What Sarvam 30B Can Do?

The 30B is built for real world deployment where speed and efficiency matter. It handles live multilingual voice calls, executes tool calls mid-conversation, and does all of this on resource constrained hardware without stuttering. On Samvaad (Sarvam’s conversational agent platform) it is already managing real phone conversations in Hindi and Tamil. The 2.4B active parameter design is not a compromise, it is the whole point.
Where it genuinely stands out is how it competes against much larger models on coding and math. It scores 97.0 on Math500 and 70.0 on LiveCodeBench, outperforming several models with significantly more active compute. For a deployment focused model those numbers are unexpected.
Limitations
SWE-Bench Verified at 34.0 is where the 30B shows its ceiling. Complex real world software engineering tasks remain challenging. If you are building something that requires deep code understanding across large repositories, the 30B will struggle. The 105B handles that better, and even then stronger options exist for pure coding workloads.

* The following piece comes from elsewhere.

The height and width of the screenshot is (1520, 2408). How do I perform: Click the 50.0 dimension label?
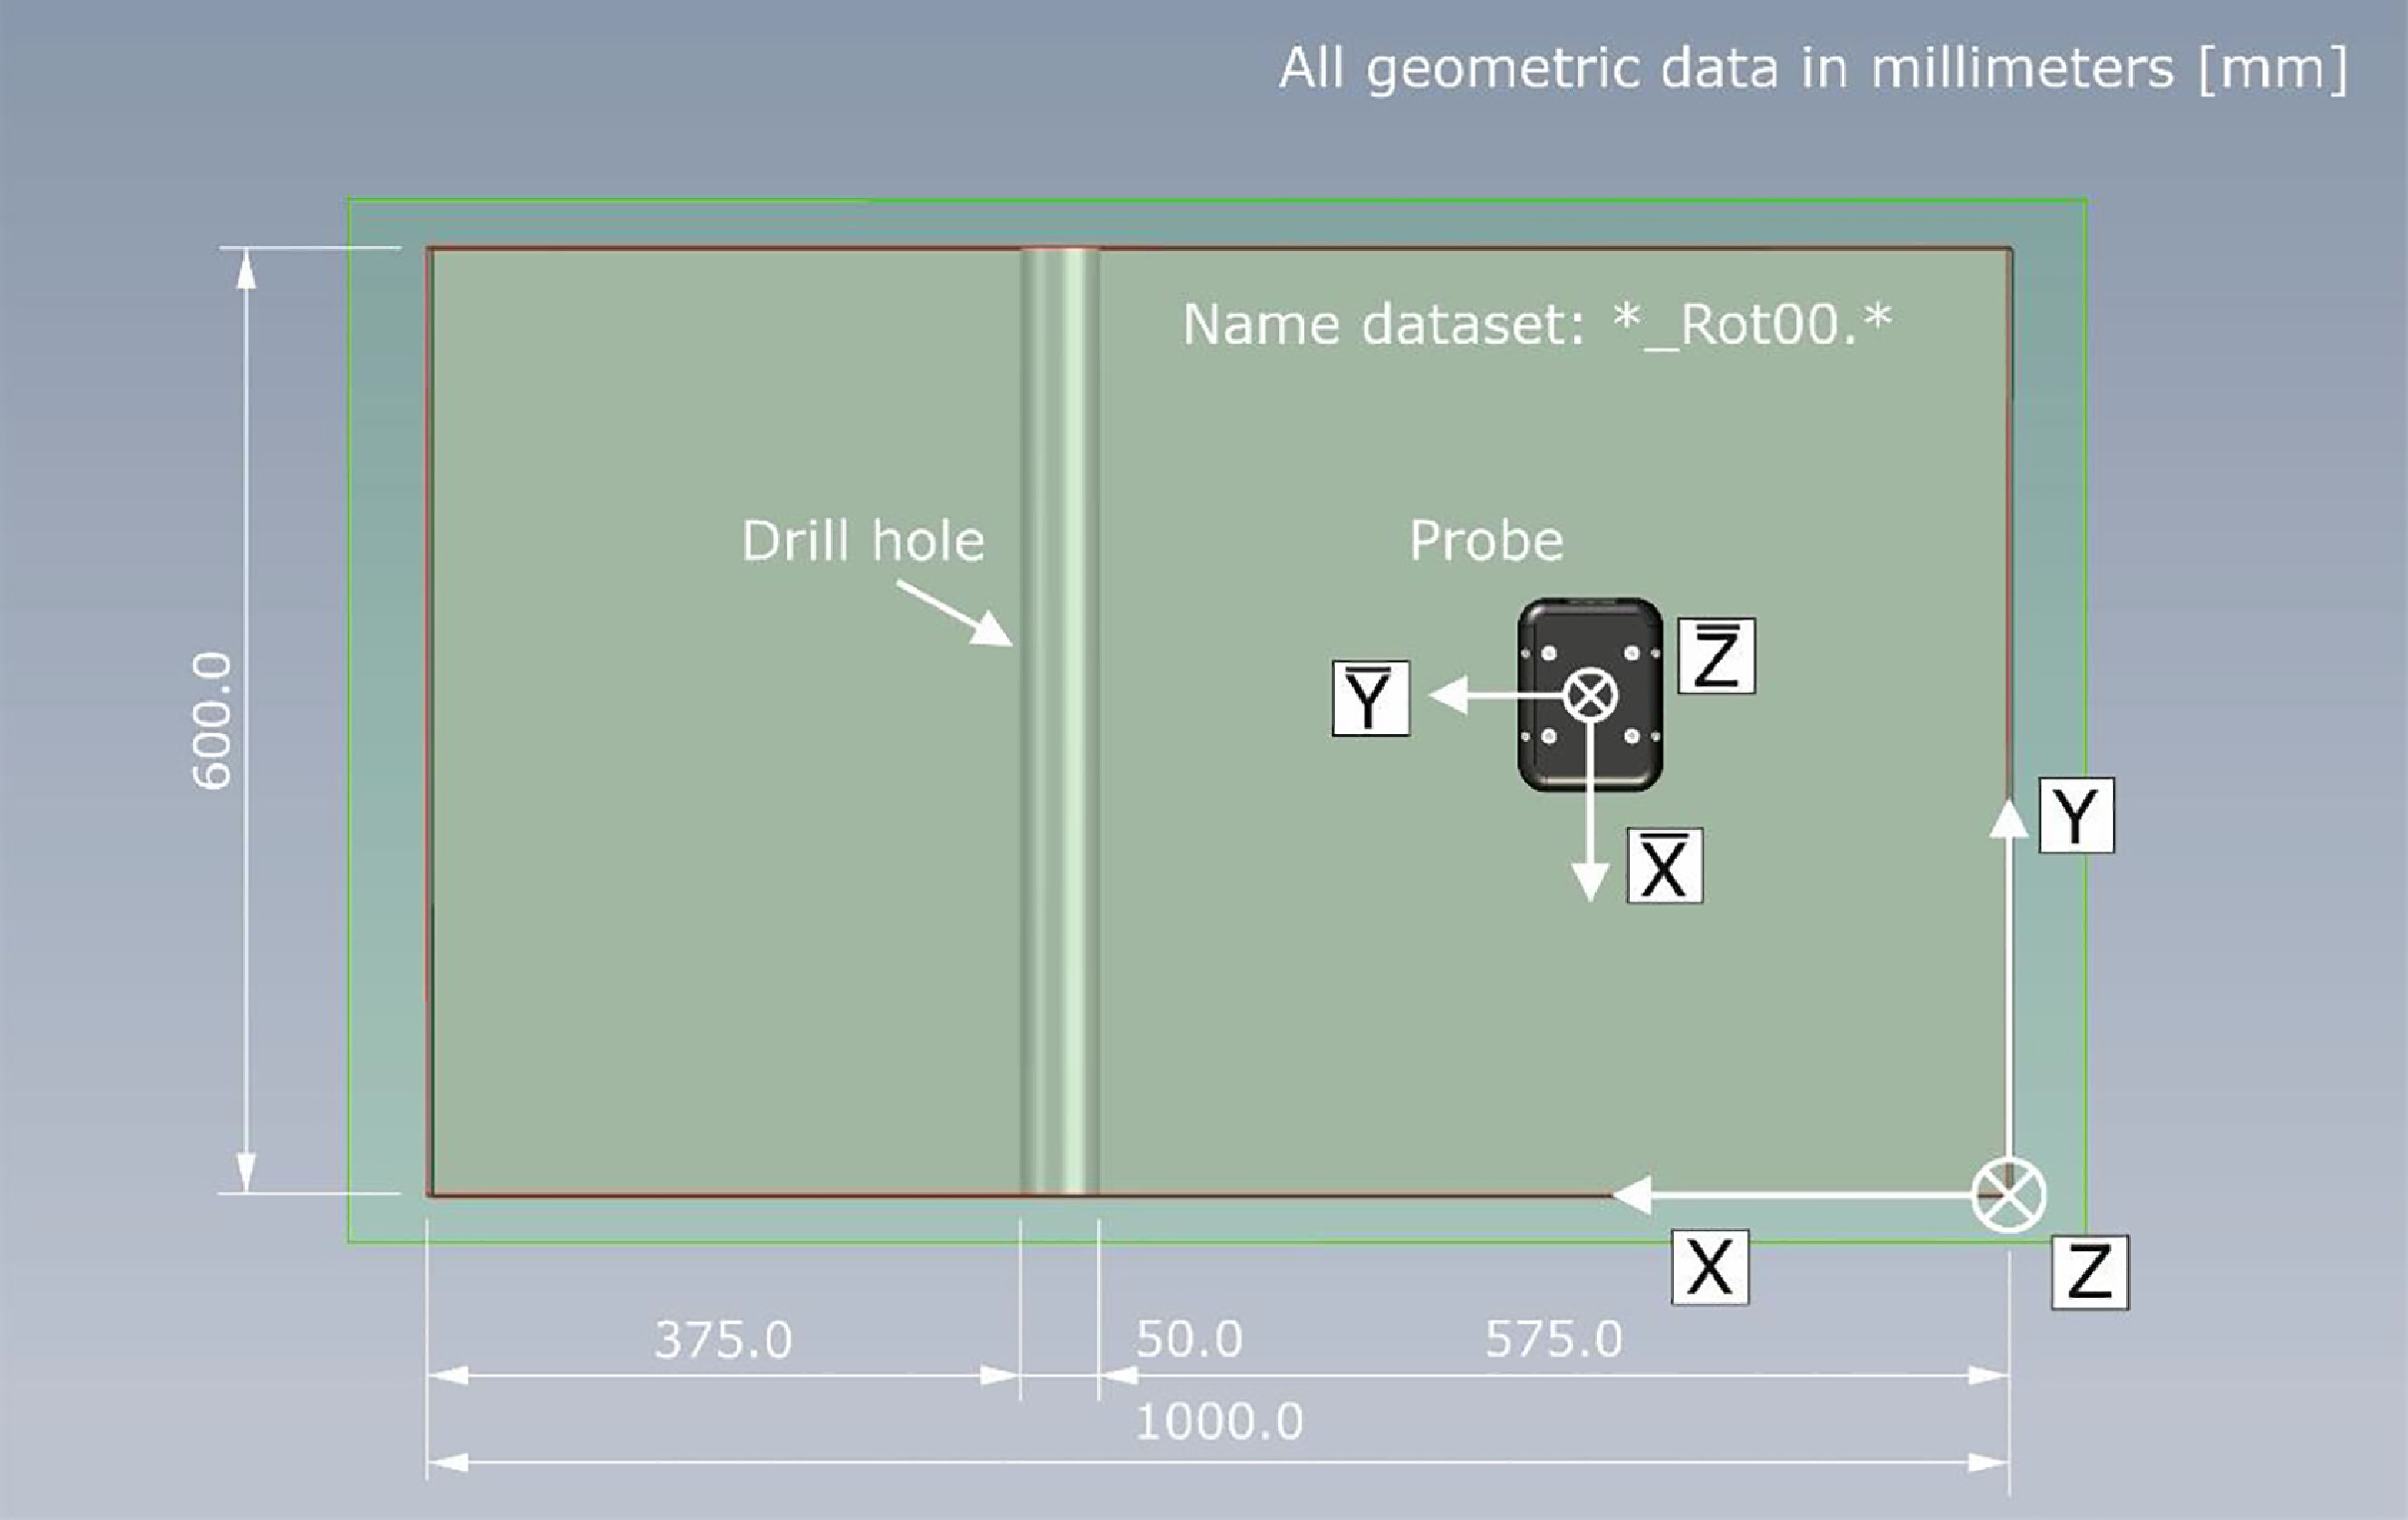pyautogui.click(x=1188, y=1339)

But for conversational deployment, voice, multilingual tool use, and real time applications it is genuinely hard to find an open source alternative at this size that performs as consistently.
Related: How Sarvam AI Outscored Gemini in India’s Toughest Document Test
How to run them locally?
Not on Ollama. If that’s where you were heading, there’s nothing there yet except Sarvam-1, which is their older model and not what we’re talking about.
The official options are HuggingFace with Transformers, SGLang, and vLLM. The vLLM path is the messiest of the three right now. Native support isn’t merged yet so you’re either building from source or running a hotpatch script. It works, but it’s not a five minute setup.
SGLang is the cleanest path at the moment. HuggingFace Transformers works too if you just want to get something running quickly.
Both models are available for download on HuggingFace and AI Kosh. The HuggingFace model pages have the most up to date setup instructions since they get updated as support improves.
If you don’t have the hardware or just don’t want to deal with the setup, Sarvam has an official API for both models. It’s OpenAI-compatible & Worth checking out their official API documentation if that’s the easier path for you.
Also Read: How GLM-5 Became the Most Talked-About “Nvidia-Free” AI Model This Week
So where does this leave us?
Two production-ready open source models with Apache 2.0 licenses that you can download today. One handles real-time voice calls in Hindi and Tamil on constrained hardware. The other matches frontier closed models on agentic benchmarks. Both came out of the same lab, trained entirely in India on Indian compute.
Whether that impresses you or not probably depends on what you expected open source to look like in 2026. For me it’s getting harder to argue that you need a paid API for most workloads.